Now we can change to the directory that we just created adn downloaded to:

cd RetroPie-Setup

Next, Make the script executable and then execute it with the following 2 commands:

chmod +x retropie_setup.sh

sudo ./retropie_setup.sh

You will get the main install window and can now select to install RetroPie. You can select the basic installation and once it completes you should reboot your system with the following command:

sudo reboot

If you want to launch emulation station, you need to log out of the Raspberry Pi GUI to the command line and type emulationstation. This will then boot emulationstation. At this point, you have a fully functioning retro arcade. If you have any game roms, you can drop them in the folder that coincides with their system name in the directory /home/pi/RetroPie/roms/. I would suggest that you read up on the documents and information at the RetroPie website section for getting started.

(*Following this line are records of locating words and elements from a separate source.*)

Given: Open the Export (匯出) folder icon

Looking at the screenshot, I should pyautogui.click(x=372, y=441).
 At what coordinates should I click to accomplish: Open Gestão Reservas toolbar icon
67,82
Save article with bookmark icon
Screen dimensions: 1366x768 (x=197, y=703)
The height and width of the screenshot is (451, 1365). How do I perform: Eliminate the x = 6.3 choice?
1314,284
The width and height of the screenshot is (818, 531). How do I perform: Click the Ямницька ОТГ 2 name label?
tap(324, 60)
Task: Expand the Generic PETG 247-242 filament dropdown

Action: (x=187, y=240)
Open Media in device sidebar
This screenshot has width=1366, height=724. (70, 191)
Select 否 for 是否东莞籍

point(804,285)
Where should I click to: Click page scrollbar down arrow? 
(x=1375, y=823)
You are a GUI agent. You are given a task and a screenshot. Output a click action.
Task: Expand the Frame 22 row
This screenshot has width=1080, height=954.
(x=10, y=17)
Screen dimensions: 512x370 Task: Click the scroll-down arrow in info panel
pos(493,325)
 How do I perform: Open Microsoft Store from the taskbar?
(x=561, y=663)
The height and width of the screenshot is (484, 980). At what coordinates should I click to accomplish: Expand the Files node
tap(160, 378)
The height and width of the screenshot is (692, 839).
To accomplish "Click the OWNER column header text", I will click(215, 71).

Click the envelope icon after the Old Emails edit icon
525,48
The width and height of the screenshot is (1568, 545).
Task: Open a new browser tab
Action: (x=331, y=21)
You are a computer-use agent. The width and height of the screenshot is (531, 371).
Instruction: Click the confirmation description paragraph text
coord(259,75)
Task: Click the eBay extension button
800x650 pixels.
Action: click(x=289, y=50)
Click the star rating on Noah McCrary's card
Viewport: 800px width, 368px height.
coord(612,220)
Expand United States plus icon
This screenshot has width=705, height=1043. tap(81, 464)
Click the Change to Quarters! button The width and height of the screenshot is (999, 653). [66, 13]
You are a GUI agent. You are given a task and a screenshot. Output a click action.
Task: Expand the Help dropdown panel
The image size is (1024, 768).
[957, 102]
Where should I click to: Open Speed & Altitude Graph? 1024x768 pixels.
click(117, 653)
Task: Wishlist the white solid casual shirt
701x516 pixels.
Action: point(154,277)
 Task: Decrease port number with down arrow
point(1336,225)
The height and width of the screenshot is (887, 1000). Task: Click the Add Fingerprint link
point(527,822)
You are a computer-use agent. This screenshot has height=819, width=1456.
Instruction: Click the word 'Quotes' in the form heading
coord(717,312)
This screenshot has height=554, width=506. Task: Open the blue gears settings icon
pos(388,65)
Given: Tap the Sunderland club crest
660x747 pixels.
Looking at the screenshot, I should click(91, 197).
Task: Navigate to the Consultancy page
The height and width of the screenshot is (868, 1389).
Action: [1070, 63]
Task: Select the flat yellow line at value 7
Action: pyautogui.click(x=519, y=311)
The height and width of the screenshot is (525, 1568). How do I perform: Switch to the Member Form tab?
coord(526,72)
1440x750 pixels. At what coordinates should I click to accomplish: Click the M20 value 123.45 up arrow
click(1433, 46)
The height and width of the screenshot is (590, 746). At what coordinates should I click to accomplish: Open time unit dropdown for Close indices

Next, we will install Kodi. If you are not interested, you can skip this part, but I installed it in order to maybe use it some day. We will install it very easily using the RetroPie setup tool that we used earlier to set up RetroPie.

cd /home/pi/RetroPie-Setup
sudo ./retropie_setup.sh

Now when the menu comes up, choose P for manage Packages. Next choose opt for Manage Optional Packages. Then scroll down until you find Kodi (should be number 315). Choose and install Kodi. Now you will have Kodi installed on your Pi and accessible from Emulation Station or from the desktop GUI.

The final think that we have left to do is to install the startup menu so that the Pi will boot directly into our menu allowing us to choose if we want Emulation Station, Desktop, or Kodi. It also has a time-out function that you can set it to default to one option if no choice is made after a chosen time period. In order to accomplish all of this, I followed the tutorial on Retro Resolution. This link is to the 2nd part of the article that is about the menu only. I will not rewrite everything that they have already detailed on that link. If you follow it, you can easily get the same menu installed.

Step 16: Enjoy Your New Multi-purpose Computer

Now that you have everything set up, you can pair a PS4 controller via bluetooth or use a USB controller to play games in EmulationStation, you can connect a keyboard and mouse to use it as a desktop, or you can set up a media library for use in Kodi. Whatever you do, make sure to impress your friends with this "sleeper" PiStation 2 and get ready to wow them when you fire up the LEDs.